Provides shareholders with additional insight into the underlying net finance costs.
Reconciliation
Note 10 to the financial statements.
f)	 Underlying tax rate (Closest IFRS equivalent: Effective tax rate)
Definition and purpose
Tax on underlying items, divided by underlying profit before tax.
Provides an indication of the tax rate across the Group before the impact of non-underlying items.
Reconciliation
Non-underlying tax items as set out in note 5 to the financial statements.
A2 Cash flows and borrowings
A2.1 Retail cash flows (Closest IFRS equivalent: Group cash flows)
Definition and purpose
Retail cash flows identified as a separate component of Group cash flows.

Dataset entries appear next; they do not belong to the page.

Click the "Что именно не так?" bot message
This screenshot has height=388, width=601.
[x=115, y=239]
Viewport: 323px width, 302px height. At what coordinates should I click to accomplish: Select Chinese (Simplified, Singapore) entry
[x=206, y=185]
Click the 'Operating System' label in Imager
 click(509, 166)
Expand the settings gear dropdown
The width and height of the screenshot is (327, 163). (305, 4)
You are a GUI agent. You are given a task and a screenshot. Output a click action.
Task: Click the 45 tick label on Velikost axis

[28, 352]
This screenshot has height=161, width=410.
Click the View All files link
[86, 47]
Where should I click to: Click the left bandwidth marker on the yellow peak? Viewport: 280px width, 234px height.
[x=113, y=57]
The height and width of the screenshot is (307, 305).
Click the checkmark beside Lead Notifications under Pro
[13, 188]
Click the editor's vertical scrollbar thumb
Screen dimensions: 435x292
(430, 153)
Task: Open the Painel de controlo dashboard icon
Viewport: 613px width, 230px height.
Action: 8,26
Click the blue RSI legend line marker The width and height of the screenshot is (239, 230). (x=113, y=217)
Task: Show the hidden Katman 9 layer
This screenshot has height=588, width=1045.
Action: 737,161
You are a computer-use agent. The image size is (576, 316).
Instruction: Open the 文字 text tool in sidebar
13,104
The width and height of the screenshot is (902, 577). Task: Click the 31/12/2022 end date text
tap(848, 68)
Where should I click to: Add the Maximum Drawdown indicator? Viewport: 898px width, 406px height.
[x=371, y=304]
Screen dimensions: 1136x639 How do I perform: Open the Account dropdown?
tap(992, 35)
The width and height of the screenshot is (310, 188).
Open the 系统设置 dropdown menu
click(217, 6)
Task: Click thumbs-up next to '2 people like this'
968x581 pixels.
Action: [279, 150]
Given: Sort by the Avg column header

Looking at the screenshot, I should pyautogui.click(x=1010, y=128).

Retail free cash flow: Net cash generated from retail operations, after cash capital expenditure and including payments of lease obligations, cash flows from 
joint ventures and associates and Sainsbury’s Bank capital injections. This measures cash generation, working capital efficiency and capital expenditure of 
the retail business.
Other retail cash flows: Individual cash flow line items segregated from Group cash flows to allow individual Retail cash flows to be identified. This enables 
management to assess the cash generated from its core retail operations, and to assess core retail capital expenditure in the financial year in order to review 
the strategic business performance.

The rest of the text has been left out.